> _Instructions for the task_
Search the entries below for the word "computer", then copy each line in which it is found.

Extracted records
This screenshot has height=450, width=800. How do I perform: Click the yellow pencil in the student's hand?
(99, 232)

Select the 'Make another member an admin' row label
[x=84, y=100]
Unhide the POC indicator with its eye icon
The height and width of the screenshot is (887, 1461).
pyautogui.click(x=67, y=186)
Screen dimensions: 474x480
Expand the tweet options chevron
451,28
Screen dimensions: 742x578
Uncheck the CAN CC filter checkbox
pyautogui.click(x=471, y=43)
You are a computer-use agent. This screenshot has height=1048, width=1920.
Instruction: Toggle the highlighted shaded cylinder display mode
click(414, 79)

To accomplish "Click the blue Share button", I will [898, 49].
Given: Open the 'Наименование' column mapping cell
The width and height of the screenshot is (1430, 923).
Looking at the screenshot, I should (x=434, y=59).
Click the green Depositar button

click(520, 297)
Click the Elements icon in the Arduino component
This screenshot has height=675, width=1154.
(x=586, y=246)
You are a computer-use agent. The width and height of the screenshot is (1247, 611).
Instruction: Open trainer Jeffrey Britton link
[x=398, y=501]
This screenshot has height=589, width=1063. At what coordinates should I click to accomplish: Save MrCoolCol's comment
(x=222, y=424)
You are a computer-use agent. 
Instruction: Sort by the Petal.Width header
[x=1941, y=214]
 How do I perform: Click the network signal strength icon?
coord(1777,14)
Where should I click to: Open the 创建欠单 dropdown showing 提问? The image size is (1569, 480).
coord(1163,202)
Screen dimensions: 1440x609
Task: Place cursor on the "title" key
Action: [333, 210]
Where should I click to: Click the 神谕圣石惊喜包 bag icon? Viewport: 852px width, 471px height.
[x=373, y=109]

> _Solved problem_
You are a computer-use agent. This screenshot has height=1048, width=1920.
You are a computer-use agent. The width and height of the screenshot is (1247, 611).
You are a computer-use agent. 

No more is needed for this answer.